每个候选 token 提供“检索标签”,用来和 Query 做相似度比较。
Value
V:真正被汇总的内容
softmax 权重最终乘在 Value 上,产生新的 token 表示。
Score = Q · K / √d
Weights = softmax(Score)
Output = Σ(weightᵢ × Vᵢ)
3. 传统 ViT:单帧 Spatial Attention 的具体数字
我们只看当前帧的两个 patch:
输入 token
当前帧 t
aₜ = [1, 0],bₜ = [0, 1]
10
01
把它们排成矩阵 X,且令 Q = K = V = X。
计算过程
QKᵀ = [[1, 0],
[0, 1]]
QKᵀ / √2 ≈ [[0.707, 0],
[0, 0.707]]
对第一行 softmax,得到 aₜ 的注意力权重:
softmax([0.707, 0]) ≈ [0.67, 0.33]
最终:
aₜ' = 0.67·[1,0] + 0.33·[0,1] = [0.67, 0.33]
这说明 patch a 不再只保留自己,而是融合了一点同帧 patch b 的信息。

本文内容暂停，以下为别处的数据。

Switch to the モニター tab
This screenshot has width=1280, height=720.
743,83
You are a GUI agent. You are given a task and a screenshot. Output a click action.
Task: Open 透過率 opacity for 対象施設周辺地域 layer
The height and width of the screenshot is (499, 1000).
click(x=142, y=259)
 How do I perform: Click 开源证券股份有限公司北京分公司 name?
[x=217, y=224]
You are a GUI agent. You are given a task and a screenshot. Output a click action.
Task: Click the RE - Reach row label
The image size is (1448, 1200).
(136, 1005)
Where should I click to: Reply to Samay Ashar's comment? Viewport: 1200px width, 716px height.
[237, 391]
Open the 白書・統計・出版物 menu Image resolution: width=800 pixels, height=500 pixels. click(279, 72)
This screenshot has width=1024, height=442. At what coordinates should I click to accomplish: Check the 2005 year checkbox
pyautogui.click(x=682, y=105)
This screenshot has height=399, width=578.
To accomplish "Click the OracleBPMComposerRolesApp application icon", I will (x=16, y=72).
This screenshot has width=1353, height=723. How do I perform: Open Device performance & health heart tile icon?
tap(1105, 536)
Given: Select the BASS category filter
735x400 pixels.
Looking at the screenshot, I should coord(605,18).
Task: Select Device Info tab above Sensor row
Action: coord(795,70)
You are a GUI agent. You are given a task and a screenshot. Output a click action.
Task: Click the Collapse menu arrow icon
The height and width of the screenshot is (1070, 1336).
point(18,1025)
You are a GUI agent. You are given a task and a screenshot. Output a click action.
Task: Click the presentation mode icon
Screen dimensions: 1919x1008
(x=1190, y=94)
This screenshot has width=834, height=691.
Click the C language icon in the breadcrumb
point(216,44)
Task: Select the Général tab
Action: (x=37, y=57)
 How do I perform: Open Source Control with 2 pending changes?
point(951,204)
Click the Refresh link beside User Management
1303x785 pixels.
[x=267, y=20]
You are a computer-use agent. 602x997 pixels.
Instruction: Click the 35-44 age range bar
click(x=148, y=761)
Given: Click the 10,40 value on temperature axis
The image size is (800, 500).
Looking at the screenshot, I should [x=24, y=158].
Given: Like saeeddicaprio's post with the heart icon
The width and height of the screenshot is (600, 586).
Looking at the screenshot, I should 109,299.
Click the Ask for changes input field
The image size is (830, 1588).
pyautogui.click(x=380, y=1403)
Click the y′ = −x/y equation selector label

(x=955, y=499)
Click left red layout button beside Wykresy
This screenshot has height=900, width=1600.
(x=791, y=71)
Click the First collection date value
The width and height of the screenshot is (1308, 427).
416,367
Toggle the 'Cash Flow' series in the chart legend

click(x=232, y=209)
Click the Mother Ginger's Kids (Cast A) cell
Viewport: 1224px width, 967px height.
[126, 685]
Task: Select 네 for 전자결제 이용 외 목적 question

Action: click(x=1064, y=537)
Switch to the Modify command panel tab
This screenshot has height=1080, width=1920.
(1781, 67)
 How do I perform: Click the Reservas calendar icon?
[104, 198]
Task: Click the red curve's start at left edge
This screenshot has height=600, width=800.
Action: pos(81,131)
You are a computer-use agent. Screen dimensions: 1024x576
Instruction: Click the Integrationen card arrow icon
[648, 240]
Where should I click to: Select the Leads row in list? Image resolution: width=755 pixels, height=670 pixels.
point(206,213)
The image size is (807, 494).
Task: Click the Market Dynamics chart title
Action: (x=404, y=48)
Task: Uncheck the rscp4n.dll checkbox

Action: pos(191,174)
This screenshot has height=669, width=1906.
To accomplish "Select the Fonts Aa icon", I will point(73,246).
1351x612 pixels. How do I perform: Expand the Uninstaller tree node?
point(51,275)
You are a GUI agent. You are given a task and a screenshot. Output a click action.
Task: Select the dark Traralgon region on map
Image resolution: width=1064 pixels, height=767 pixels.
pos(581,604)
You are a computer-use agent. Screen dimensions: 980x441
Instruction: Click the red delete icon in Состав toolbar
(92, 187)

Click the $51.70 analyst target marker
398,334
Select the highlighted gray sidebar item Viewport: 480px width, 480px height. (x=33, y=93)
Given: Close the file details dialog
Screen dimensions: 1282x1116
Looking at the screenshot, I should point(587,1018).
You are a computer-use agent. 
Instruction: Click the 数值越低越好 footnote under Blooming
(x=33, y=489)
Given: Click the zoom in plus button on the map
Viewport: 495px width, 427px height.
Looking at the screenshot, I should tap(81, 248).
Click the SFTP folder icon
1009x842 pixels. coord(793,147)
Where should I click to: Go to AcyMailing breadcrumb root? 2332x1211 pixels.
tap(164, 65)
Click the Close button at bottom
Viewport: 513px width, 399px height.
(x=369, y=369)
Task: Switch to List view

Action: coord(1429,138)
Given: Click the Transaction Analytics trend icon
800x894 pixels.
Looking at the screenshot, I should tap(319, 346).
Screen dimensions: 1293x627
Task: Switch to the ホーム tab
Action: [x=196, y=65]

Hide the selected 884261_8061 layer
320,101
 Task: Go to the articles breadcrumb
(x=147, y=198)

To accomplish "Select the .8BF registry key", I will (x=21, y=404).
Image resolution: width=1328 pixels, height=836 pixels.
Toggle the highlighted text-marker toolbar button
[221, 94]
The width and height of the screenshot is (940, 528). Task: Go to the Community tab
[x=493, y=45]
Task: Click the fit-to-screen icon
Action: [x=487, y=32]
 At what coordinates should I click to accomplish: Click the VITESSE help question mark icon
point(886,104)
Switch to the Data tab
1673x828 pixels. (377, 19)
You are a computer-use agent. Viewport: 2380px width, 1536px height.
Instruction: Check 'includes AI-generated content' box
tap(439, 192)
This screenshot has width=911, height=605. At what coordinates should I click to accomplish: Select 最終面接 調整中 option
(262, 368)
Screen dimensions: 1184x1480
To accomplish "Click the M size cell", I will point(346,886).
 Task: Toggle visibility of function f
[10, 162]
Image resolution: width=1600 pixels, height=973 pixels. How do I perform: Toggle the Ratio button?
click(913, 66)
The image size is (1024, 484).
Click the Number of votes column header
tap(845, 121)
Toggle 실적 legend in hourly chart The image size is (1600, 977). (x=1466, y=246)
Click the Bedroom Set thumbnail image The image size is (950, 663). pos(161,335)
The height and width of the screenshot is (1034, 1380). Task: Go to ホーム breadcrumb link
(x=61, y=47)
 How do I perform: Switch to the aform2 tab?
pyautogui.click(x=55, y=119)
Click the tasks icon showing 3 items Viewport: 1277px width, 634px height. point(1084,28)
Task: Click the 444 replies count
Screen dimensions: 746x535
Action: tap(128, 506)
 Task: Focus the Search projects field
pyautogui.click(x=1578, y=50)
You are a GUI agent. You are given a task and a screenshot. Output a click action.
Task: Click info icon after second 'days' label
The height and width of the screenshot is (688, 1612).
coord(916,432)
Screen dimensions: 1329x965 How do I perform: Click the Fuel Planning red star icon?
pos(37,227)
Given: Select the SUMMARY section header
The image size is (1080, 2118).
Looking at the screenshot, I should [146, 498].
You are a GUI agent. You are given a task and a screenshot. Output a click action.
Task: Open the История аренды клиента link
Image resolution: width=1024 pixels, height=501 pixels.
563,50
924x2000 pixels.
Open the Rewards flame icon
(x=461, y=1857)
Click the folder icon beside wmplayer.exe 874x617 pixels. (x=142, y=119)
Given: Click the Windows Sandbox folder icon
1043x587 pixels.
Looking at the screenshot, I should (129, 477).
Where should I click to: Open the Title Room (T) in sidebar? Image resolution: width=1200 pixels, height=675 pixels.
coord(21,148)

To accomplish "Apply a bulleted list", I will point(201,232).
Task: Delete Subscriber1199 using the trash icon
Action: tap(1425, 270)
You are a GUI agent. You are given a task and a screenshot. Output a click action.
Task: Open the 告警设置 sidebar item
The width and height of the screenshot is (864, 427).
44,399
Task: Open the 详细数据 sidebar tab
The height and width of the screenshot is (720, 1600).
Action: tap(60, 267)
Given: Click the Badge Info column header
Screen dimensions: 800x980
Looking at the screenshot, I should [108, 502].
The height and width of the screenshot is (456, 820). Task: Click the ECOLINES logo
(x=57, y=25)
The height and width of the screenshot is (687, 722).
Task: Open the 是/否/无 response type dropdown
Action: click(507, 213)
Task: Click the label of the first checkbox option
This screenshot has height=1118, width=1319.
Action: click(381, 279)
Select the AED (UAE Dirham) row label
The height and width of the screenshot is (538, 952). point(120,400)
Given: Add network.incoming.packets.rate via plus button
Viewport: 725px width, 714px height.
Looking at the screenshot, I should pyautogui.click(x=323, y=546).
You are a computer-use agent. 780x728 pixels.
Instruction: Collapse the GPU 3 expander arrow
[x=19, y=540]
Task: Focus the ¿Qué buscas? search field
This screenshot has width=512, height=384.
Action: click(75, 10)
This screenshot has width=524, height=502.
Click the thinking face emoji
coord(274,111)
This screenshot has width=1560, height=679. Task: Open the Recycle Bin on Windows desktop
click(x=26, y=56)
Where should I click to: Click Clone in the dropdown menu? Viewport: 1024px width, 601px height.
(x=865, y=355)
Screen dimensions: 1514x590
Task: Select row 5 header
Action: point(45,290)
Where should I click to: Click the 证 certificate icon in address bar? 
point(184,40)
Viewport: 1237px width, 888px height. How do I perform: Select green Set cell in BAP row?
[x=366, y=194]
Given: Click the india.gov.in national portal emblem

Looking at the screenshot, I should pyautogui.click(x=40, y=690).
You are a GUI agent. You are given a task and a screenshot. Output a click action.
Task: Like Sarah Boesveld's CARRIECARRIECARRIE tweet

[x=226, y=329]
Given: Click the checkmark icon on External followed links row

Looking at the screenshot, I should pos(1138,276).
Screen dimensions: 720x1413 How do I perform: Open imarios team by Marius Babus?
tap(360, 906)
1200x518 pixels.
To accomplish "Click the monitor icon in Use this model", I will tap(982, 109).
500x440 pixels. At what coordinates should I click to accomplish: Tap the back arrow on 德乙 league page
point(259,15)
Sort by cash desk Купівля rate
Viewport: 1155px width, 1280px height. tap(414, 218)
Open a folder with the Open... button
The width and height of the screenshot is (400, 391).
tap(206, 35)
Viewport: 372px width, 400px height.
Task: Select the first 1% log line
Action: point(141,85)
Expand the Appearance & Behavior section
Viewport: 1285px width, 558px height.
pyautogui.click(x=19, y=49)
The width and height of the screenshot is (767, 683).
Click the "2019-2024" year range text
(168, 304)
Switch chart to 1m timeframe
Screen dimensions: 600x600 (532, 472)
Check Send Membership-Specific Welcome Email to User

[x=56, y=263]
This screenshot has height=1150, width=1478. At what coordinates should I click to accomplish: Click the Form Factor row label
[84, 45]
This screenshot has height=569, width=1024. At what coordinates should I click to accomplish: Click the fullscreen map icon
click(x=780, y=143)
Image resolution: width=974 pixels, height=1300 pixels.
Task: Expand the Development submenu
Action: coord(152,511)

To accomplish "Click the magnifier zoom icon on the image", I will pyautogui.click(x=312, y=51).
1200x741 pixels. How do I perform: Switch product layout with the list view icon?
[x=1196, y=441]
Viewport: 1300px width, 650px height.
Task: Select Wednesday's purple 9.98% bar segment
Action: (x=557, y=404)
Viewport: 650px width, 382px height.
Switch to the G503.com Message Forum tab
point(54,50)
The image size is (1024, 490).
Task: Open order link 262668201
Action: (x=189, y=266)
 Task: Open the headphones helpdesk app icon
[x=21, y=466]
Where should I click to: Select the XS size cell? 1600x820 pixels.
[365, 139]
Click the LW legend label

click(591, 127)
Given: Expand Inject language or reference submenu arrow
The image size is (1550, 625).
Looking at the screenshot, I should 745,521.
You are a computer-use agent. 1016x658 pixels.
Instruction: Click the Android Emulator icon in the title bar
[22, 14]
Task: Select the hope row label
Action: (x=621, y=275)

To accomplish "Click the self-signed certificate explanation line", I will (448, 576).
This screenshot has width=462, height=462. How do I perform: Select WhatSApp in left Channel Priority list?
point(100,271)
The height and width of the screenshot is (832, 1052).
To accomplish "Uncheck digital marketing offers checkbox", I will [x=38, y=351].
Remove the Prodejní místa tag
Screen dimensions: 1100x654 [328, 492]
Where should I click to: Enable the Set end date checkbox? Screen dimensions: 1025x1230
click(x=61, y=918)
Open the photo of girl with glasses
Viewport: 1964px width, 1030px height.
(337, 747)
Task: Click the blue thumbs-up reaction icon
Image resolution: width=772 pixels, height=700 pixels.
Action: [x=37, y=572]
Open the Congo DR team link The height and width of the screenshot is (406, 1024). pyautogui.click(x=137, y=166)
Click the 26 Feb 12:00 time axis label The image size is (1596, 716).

4. MEM:Temporal Attention 的具体数字
现在我们固定同一个空间位置 a,看它在 3 个时间点上的 token:
Query
当前 patch aₜ 发问
q = aₜ = [0.2, 0.8]
它会去看过去和现在的同位置 patch:aₜ₋₂、aₜ₋₁、aₜ。
分数
q·aₜ₋₂ = 0.2
q·aₜ₋₁ = 0.32
q·aₜ = 0.68
/ √2 后:
[0.141, 0.226, 0.481]
Softmax 权重
softmax([0.141, 0.226, 0.481])
≈ [0.29, 0.31, 0.40]
当前 aₜ 最关注自己,但也读取了前两帧的视觉记忆。
输出 token
aₜ' = 0.29·[1,0]
+ 0.31·[0.8,0.2]
+ 0.40·[0.2,0.8]
≈ [0.618, 0.382]
当前帧 token 变成了带历史记忆的视觉 token。
5. 交互实验:自己改数字,看 attention 如何变化
下面可以直接改三个时间点的 patch a 向量,然后查看当前 aₜ 对历史的注意力权重与输出。
6. 三种 attention 的区别,一张表收住
| 方法 |
当前 token 看谁 |
表达能力 |
计算代价 |
最终输出 |
| 普通单帧 ViT |
当前帧的所有 patch |
理解图像内部空间关系 |
O(n²) |
当前帧空间 token |
| Full Spatiotemporal Attention |
所有帧、所有 patch |
最强,但非常贵 |
O(K²n²) |
完整时空上下文 token |
| MEM Video Encoder |
先看同帧 patch,再看同位置历史 patch |
保留短期视觉记忆,同时控制成本 |
O(Kn² + nK²) |
只保留当前帧 token,但已吸收历史 |
7. 最后把 MEM 视频编码器的流程串起来
每帧 patchify
每张图像切成 patch token,和 ViT 一样。
Spatial Attention
每一帧内部 patch 互相看,提取空间关系。
Temporal Attention
同一 patch 位置沿时间方向看过去帧,融合短期视觉记忆。
丢弃过去帧 token
只保留当前帧 token;它们已经被注入历史信息。
送进 VLA Backbone
后续大模型看到的 token 数与单帧近似,但获得了短期 memory。